▶ Data supplied:

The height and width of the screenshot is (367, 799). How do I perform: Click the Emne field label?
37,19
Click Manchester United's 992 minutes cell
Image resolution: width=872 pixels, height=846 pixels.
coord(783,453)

▶ Do this:
Swap "screenshot" for "page" in the data above, and reproduce all of it with everything else unchanged.

▶ Solution to this problem:
The height and width of the page is (367, 799). How do I perform: Click the Emne field label?
37,19
Click Manchester United's 992 minutes cell
Image resolution: width=872 pixels, height=846 pixels.
coord(783,453)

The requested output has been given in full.